══ TEXT UNDER STUDY ══

Just days after Congress passed the massive 2003 Medicare Part D drug law, Vice-President for Senior Products Steve Bruckner and other top staffers at Louisville-based insurer Humana Inc. (HUM) began planning. They decided on an aggressive push for a share of the trillion dollars or so Congress would be showering on the program over the next decade.
Their idea: offer dirt-cheap drug plans to grab millions of seniors. Then use the benefit as a stepping stone to a potentially richer market -- Medicare managed-care plans, which cover doctor and hospital bills as well as drugs. "Forty-two million people were presented with a new opportunity to be enrolled in the drug program," says Bruckner. "We said, 'That's only going to happen once."'
Bruckner calls it an "enroll-and-migrate strategy." To boost enrollments, Humana is paying its sales staff commissions that are twice as generous for health-and-drug plans than for drug-only policies. "Humana sees a big first-mover advantage," says CIBC World Market Corp. analyst Carl McDonald. "They're saying, 'Let's get them into a [drug plan] at a modest margin or even no margin in Year One, then try to convert them to a [managed-care plan].' "
The move is critical for Humana. With 7 million customers, it lags far behind 25 million-member UnitedHealth Group Inc. (UNH) and 27 million-member WellPoint Inc (WLP). And the industry may face lean times as growth in employer-based health care slows and a new cycle of price competition squeezes profits.
So far, Humana has signed up more than 1.1 million customers for its drug-only plan since November. Over the past year it has enrolled 273,000 new seniors in HMO-type plans. By the end of 2006, Humana expects as many as 2.2 million in its drug-only plans and up to 1.1 million in managed care.
One key is a marketing deal with Wal-Mart Stores Inc. (WMT) But the centerpiece is aggressive pricing. In most states, Humana's drug premiums are below $10 a month, far less than the $32 average. According to health consultants Lewin Group, a retail drug bill of $2,000 cost just $766 under Humana's Standard Plan, vs. an average of $1,420 through other insurers.

═══

§ REQUIREMENT
Continue the article about Humana's Medicare drug plan strategy from where it stops.

══ RAW DATA ══

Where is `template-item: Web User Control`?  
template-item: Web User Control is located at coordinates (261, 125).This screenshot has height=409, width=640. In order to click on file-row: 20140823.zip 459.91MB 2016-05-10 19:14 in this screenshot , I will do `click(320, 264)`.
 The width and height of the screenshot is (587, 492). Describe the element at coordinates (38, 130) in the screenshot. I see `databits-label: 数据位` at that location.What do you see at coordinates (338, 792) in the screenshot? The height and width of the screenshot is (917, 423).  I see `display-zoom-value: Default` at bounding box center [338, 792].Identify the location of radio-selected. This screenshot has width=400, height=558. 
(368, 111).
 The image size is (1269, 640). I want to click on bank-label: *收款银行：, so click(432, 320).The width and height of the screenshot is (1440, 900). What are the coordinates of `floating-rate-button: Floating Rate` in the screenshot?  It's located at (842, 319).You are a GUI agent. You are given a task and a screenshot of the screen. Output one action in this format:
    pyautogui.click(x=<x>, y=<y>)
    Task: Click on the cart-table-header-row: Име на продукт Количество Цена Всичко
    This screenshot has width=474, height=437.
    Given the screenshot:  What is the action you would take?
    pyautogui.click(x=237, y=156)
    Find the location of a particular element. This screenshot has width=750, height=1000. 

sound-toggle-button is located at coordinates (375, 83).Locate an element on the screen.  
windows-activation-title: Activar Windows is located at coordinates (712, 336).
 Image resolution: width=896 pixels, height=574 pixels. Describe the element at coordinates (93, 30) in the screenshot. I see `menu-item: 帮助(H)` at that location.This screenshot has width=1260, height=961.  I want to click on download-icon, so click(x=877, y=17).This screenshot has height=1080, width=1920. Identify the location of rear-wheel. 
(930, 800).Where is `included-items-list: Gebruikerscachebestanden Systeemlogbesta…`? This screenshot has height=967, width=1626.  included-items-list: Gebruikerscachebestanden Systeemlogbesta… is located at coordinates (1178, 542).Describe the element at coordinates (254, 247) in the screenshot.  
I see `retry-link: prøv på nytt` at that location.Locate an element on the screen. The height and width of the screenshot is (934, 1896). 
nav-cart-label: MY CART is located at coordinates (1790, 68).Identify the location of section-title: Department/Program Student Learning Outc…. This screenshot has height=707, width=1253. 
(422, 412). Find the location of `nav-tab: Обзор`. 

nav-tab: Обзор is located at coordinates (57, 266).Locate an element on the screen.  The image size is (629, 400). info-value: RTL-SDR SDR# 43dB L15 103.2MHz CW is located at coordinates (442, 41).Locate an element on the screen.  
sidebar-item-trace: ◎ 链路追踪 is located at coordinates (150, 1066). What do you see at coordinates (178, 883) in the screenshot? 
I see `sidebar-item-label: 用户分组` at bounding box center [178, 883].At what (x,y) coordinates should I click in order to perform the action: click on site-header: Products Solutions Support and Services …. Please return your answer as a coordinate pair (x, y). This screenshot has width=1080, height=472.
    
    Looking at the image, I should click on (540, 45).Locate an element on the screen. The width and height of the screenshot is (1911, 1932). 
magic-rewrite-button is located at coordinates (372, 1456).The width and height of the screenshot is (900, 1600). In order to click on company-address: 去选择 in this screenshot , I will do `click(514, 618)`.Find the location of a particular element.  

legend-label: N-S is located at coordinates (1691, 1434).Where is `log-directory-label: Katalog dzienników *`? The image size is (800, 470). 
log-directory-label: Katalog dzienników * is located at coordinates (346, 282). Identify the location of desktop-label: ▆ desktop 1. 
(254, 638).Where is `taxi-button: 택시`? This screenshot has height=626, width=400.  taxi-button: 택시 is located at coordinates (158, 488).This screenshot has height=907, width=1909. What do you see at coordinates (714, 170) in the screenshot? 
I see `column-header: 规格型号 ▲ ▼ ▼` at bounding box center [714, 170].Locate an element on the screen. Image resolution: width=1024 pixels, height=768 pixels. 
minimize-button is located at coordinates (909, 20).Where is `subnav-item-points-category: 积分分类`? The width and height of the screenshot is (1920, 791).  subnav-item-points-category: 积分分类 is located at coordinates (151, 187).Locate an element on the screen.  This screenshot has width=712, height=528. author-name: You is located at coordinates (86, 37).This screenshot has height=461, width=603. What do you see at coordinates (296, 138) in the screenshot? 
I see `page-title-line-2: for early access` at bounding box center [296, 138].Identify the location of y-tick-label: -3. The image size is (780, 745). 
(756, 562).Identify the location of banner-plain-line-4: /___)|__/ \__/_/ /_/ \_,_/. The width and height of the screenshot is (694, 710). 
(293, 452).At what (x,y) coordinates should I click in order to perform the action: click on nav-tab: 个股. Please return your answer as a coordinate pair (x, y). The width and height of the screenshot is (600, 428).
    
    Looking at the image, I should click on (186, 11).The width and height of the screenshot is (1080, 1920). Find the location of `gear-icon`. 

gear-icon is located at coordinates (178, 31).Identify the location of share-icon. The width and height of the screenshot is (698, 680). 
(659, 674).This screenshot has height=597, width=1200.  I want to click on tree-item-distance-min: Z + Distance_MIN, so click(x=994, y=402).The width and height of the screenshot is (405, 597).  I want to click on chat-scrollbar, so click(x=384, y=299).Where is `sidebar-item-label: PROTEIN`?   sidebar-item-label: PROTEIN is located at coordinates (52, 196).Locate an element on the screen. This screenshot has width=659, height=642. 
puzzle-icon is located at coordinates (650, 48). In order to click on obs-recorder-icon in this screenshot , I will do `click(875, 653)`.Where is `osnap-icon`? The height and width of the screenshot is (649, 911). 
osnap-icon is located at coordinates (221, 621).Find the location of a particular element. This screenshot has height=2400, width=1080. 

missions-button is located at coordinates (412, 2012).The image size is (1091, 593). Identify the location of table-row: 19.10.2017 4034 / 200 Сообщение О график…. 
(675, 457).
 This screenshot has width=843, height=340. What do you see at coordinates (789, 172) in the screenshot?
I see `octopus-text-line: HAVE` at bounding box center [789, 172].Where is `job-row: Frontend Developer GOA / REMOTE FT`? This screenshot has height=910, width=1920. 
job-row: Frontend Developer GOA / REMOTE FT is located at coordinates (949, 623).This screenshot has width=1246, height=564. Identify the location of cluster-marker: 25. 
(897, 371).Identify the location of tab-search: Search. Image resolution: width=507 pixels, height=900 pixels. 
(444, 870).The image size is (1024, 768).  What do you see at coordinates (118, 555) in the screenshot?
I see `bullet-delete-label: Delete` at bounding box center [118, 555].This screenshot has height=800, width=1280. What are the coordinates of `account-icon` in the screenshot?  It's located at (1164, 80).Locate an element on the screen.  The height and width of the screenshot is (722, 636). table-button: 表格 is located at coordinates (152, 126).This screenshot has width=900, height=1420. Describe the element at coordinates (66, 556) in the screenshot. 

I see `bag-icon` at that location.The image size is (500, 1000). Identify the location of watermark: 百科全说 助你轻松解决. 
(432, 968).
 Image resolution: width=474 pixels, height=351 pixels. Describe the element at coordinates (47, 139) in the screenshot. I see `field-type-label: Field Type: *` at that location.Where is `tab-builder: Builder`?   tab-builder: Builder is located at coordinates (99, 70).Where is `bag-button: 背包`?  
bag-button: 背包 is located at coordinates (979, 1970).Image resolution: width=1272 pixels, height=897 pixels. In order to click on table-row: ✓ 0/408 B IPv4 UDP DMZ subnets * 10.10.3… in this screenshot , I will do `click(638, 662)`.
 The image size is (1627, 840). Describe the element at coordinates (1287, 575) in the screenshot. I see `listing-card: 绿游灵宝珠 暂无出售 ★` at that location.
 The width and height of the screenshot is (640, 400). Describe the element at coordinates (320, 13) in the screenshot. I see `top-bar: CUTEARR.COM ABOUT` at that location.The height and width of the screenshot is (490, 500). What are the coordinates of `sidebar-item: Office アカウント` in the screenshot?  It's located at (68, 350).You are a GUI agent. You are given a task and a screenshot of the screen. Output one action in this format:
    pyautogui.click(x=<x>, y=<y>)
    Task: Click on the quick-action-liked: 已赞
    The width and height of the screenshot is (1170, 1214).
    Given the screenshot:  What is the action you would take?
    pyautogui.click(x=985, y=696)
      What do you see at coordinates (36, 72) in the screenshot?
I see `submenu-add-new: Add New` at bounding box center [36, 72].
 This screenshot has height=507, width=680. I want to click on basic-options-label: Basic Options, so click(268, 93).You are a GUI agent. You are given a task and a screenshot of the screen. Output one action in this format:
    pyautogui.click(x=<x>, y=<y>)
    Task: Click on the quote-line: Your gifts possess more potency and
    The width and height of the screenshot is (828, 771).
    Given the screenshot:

═══

§ EXERCISE RESPONSE
Humana is even going after low-income seniors. Washington is aiding that strategy by boosting payments for high-cost patients, protecting insurers against big losses. In addition, by automatically assigning poor seniors to low-cost plans such as Humana's, the feds are eliminating insurers' marketing costs.
While Humana hopes more customers will boost its leverage in price negotiations with drugmakers, its strategy could slash pretax returns on the pharmacy plans to 2%, half that of its rivals, estimates CIBC's McDonald. That's one reason why Bruckner's eye is on managed care. Such plans may help Humana get more control over costs by pushing patients to buy cheaper generic drugs. The strategy is also tied to generous government subsidies. To encourage seniors to shift to managed care, Washington is paying HMOs an average bonus 10% for each patient. "When [the government] waves enough money at them, they are going to get in," says Paul B. Ginsburg, president of the Center for Studying Health System Change, a Washington (D.C.) research center.
Still, Humana's dive into Medicare is risky. In the face of long-term deficits, Washington could scale back those subsidies. That happened in both the '80s and '90s, when government attempts to push managed care floundered and plans quit the business. And Humana's early enrollment pales next to the 4 million seniors who have joined UnitedHealth, largely thanks to a branding deal with AARP.
Humana execs still think it is worth the risk. They are convinced that aggressive pricing today will lead to a profitable new market in the years to come.